Salman Atif ( Institute of Geographical Information Systems, National University of Sciences and Technology, Islamabad, Pakistan. )
Ejaz Hussain ( Institute of Geographical Information Systems, National University of Sciences and Technology, Islamabad, Pakistan. )
Junaid Aziz Khan ( Institute of Geographical Information Systems, National University of Sciences and Technology, Islamabad, Pakistan. )
April 2020, Volume 70, Issue 4
Narrative Review
Abstract
The 2015 heat wave resulted in an estimated over 1200 deaths during the month of June. However, there were no records on the spatial distribution of the effects of this heat wave. An analysis of Moderate Resolution Imaging Spectroradiometer (MODIS) land surface temperature (LST) daily data was conducted to identify regions that experienced above normal temperatures in 2015. An analysis of the monthly averages showed that in general April and May were the warmer months in Karachi, unlike the case in 2015. In addition, the general warm trends were common in the highly industrialised Sindh Industrial Trading Estate (SITE) and Liaquatabad towns, while Gadap, with its mostly barren land, and New Karachi also experience higher temperatures. Coastal towns were naturally cooler and more habitable in the given scenario. A count of the spatial presence of health facilities for the city was also extracted where Gadap and Korangi were poorly served while the more affluent towns of Defence Housing Authority (DHA) and Gulshan-e-Iqbal appeared to be better served.
Keywords: Heat wave, Karachi, Urban heat islands, MODIS-LST, Remote sensing.
https://doi.org/10.5455/JPMA.5478
Introduction
The effects of climate change on quality of life and health of individuals and communities is a well understood prospect.1 One of the major concerns with the current scenario, however, is heat stress and resulting deaths.

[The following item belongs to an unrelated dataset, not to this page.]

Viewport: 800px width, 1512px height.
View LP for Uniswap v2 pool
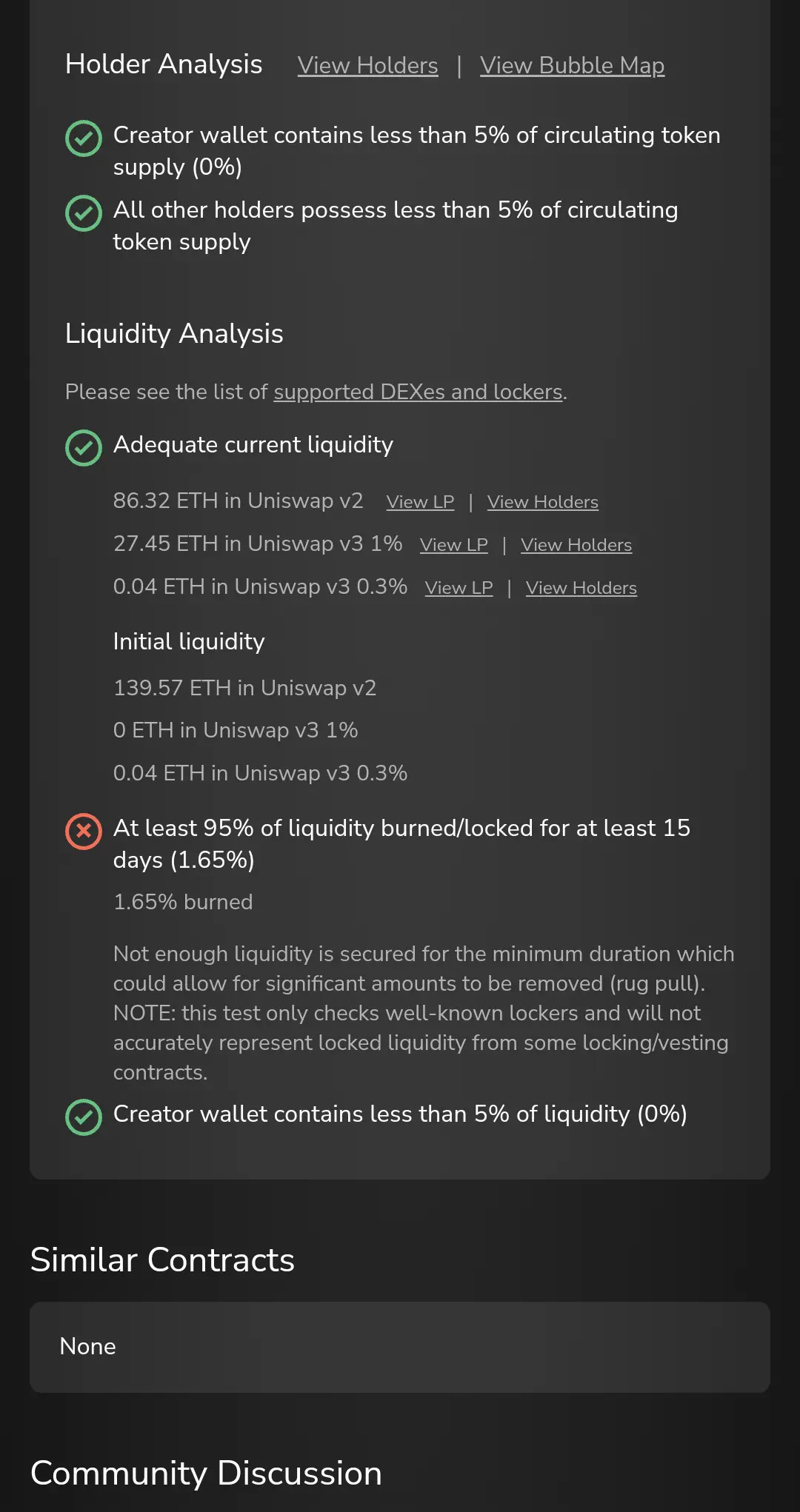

Additionally, an increase in respiratory and heat-related illnesses is commonplace. In a normal situation, humans are acclimatised to the prevailing conditions where they plan for housing, power availability and cooling mechanisms as well as their working hours according to the prevalent heat index. It is, however, believed that people do not live comfortably outside the temperature range of 17-31ºC. If, however, the temperature range changes, so will the pattern of lives altogether, ranging from adaptability measures in terms of clothing to water and power consumption. One adaptability feature, the urban land-use and land-cover, nevertheless remains critical. In case of Karachi, this is a worst-case scenario where urban growth has shown to be tremendous. For instance, the recorded population of the city is 16,051,521 inhabitants.2
The effects of excess surface heating have been broad and wide, like, for instance, the number of deaths in the 2015 heat wave, which were unprecedented.3,4 The event coincided with the holy month of Ramadan which meant no food/water consumption for more than 90% of adult population during the day, along with power shortages and the usual difficulty to access health services. Also, as high temperatures are considered a common occurrence in the city, people tend to try and adjust to it. But the situation went somehow out of control and blame-game between various stakeholders continued well into the crisis on improper provisioning and management of resources.5
In this context, the current analysis was conducted related to temperature from March, 2000, to August, 2016, for the entire city, based on Moderate Resolution Imaging Spectroradiometer (MODIS) land surface temperature (LST) data. MODIS was chosen as it provides a good approximation6 of the day and night surface temperature (ST). The overpass time for MODIS Terra satellite is 10:30AM in descending mode while its ascending overpass time is 10:30PM.7 These maps were then used to demarcate the dominant high temperature zones for the city. This was then examined in terms of the presence and geographic accessibility of health facilities in each heat island.
Literature Review
One of the key methods for studying geographic phenomena of large spatial and temporal stretch is the use of Remote Sensing (RS) data and Geographic Information System GIS.8 It has been widely employed for urban land-use and land-cover characterisation, classification, surface run-off modelling, disaster mitigation, sustainability planning, urban LST mapping, quality of life analysis and public health management.1
Surface heat islands can be mapped using either data gathered from meteorological stations or from a field surface with the help of a mobile sensor. While the former limits us to available records from only a few stations across an entire city, particularly in the case of Third World countries, the latter is bound to be limited to roads or commutable segments of a neighbourhood. Surface urban heat islands (SUHI) mapped using satellite images have a different character in comparison. These tend to work well for inaccessible areas or in resource-deficient scenarios. The maps of ST derived from satellite remote sensing (SRS) can then be further classified as the urban canopy layer (UCL) heat islands, situated between the roughness elements like trees and buildings but lower than the neighbouring rooftops, and as the urban boundary layer (UBL), situated above the first and subjected to the effects of the urban surface.9 It must be noted that with the help of GIS there is further possibilities of segregating regions close to large water bodies and industrial units etc.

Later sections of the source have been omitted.